Почти сразу же в разбитое окно пассажирской дверцы протиснулся Петер. Он увидел Ласло и выкрикнул предупреждение, указывая рукой на аллею у себя за спиной, хотя все и так было ясно. Ласло уже увидел русский армейский автомобиль с закрытым кузовом, остановившийся метрах в двадцати от «шкоды», с тремя пассажирами (двое в военной форме, один в штатском), которые распахнули дверцы и принялись палить из пистолетов. Сейчас, представив, как все это было, видя расстояние, с которого они стреляли, Ласло подумал, как невероятно то, что, пусть даже в сумерках, они так долго промахивались. Застрявший в дверце Петер был легкой мишенью, и все же им потребовалось с десяток выстрелов, чтобы его ранить. Петер на секунду перестал сражаться с дверцей и замер, словно пуля была не пулей, а мыслью, внезапно пришедшей ему в голову, самой невероятной из всех, какие являлись ему до сих пор. Вторая пуля настигла его, когда он соскальзывал вниз по черному днищу машины. Он закричал. В этом крике были возмущение и обида. Яростный протест человека, который понял, что его ждет. Третья свалила его на колени, хотя даже тогда он не остановился, продолжая ползти к спасительным колоннам.
Все это Ласло видел в прицел автомата. Он поднял его и прижал к плечу, как учил Фери. Мысленно провел линию над головой Петера к человеку в штатском, самому опасному из трех, тому, кто стрелял с особой неторопливостью. Им так хотелось убить Петера, они горели такой ненасытной жадностью, что даже не заметили Ласло, затерявшегося в тени колонн, темную фигуру на фоне темного камня. Но едва его палец прикоснулся к изгибу спускового крючка, он понял, что никогда на него не нажмет. В чем бы ни заключалось свойство человеческой природы, которое позволяет людям уничтожать себе подобных, Ласло этим свойством не обладал. Это было выше его сил. Он не мог убить. Не мог. И он узнал это в ту самую минуту, когда самое обожаемое им человеческое существо расстреливали те, кто заслуживал смерти, но кому он не в силах был причинить вред.

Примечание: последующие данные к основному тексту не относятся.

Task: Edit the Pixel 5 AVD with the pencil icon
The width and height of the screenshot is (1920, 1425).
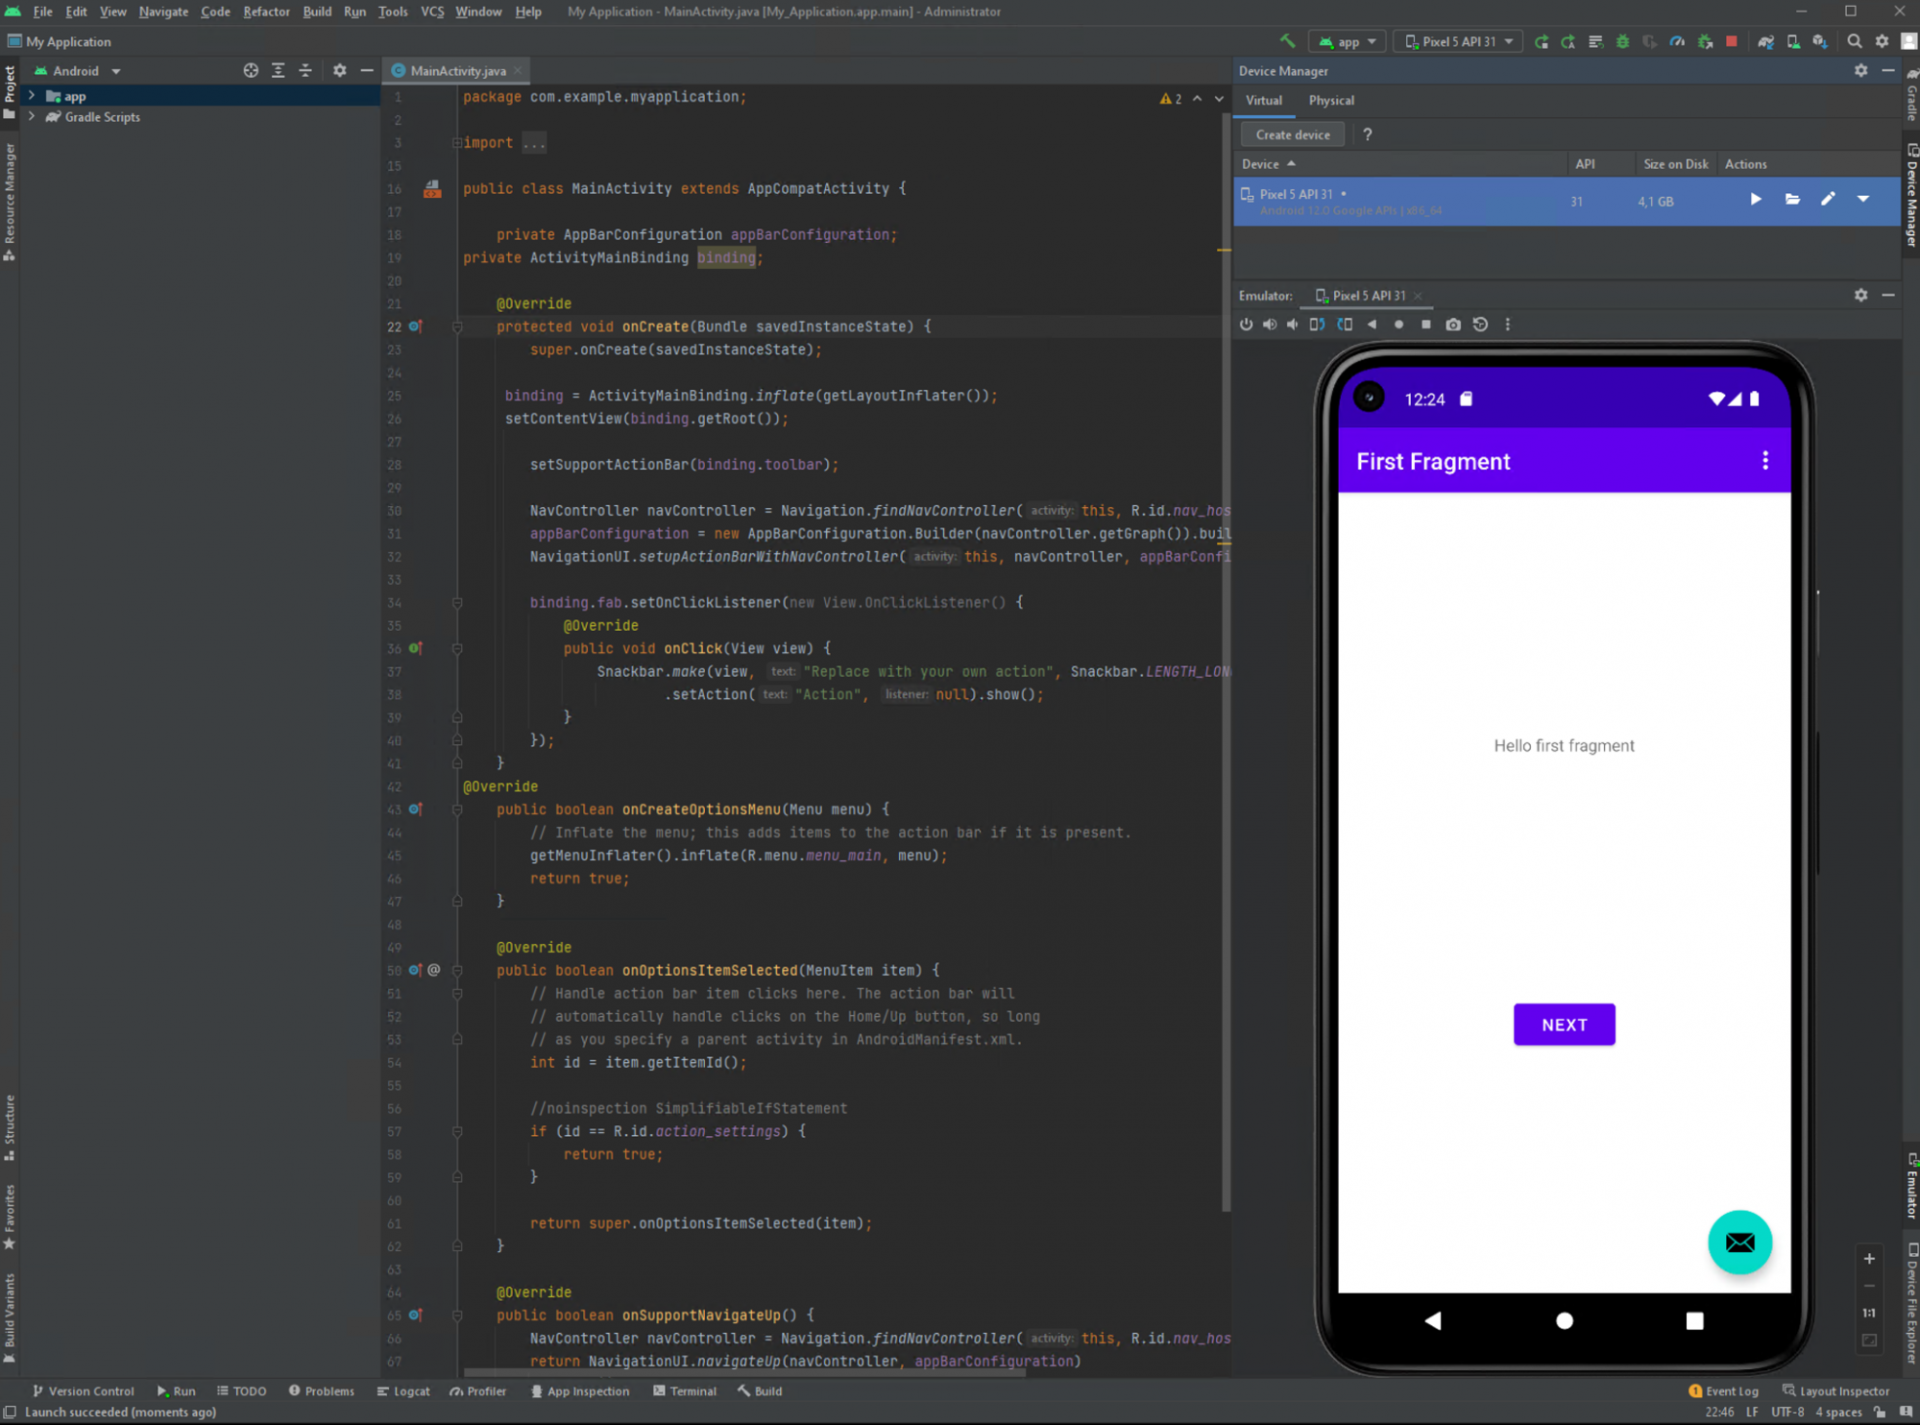Action: pyautogui.click(x=1828, y=200)
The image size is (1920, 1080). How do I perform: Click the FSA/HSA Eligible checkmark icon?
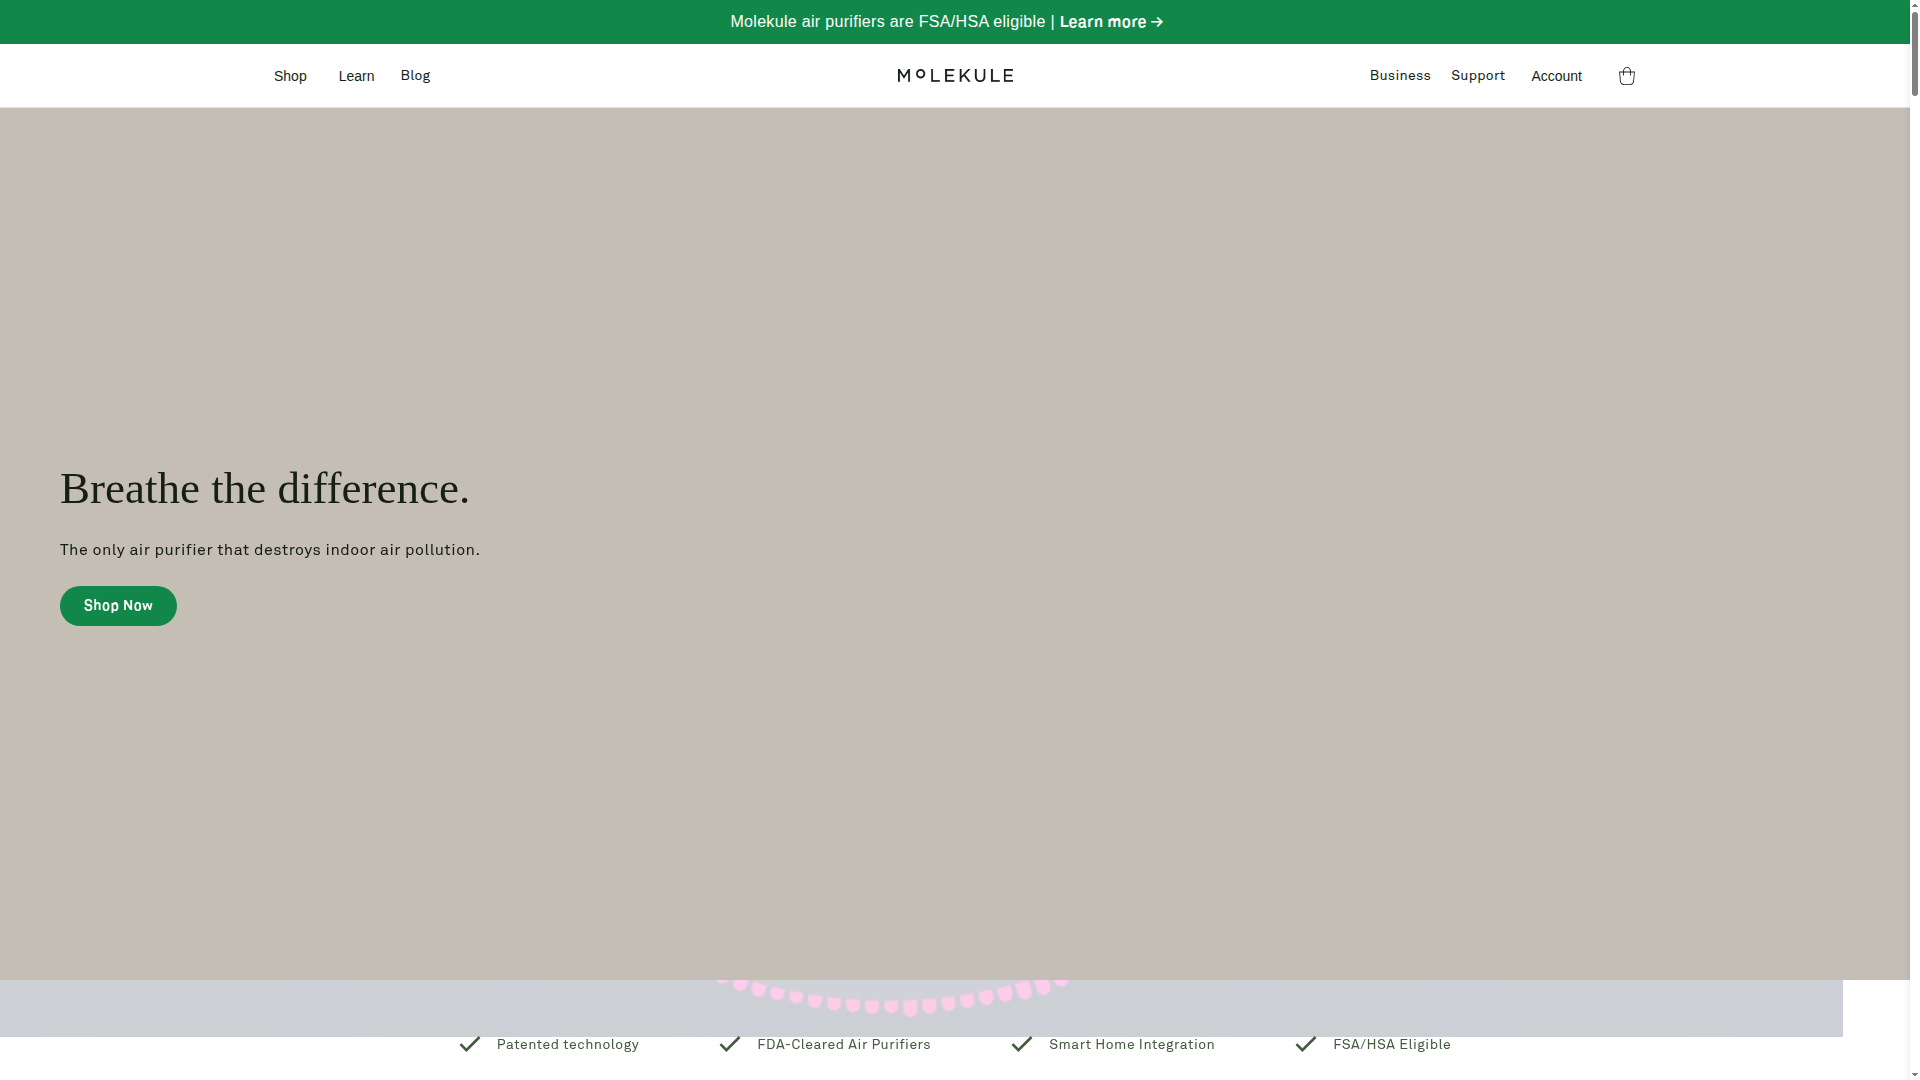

Как долго это длилось? Да столько, подумалось ему, сколько нужно времени на рассказ об этом. Довольно долго. Потом — сухой треск винтовочных выстрелов из окна на первом этаже справа, человек в штатском неуклюже оседает перед машиной, те, что в форме, втискивают его на заднее сиденье, и большой автомобиль на всей скорости дает задний ход, вильнув бронированным кузовом, словно неповоротливое животное, потревоженное у водопоя. Из двойной двери за спиной у Ласло выбежал Фери, вырвал у него автомат и бросился вдогонку, дико крича и по-гангстерски стреляя с бедра. Запертые в разбитой «шкоде» Карчи с Йошкой выбили прикладами винтовок ветровое стекло и вытащили потерявшего сознание Золи. Анна, выкрикивая его имя, бежала туда, где между машиной и колоннами лежал Петер — ниже ребер его куртка была растерзана в клочья, и столько крови кругом, и такой сильный запах крови — наверное, одна из пуль разорвала ему печень. Она опустилась перед ним на колени, прижалась щекой к его губам, потом повернулась к Ласло, и такую непостижимую силу излучал ее взгляд, что он понял — пронзительный шок, смесь смущения и благодарности, — что она все знала, знала наверняка, кем был для него Петер, и уже давно. Их тайна! Может быть, она тогда поняла (с истинно женским величием перед лицом смерти), почему он не смог нажать на курок? Почему оставил своего друга убийцам?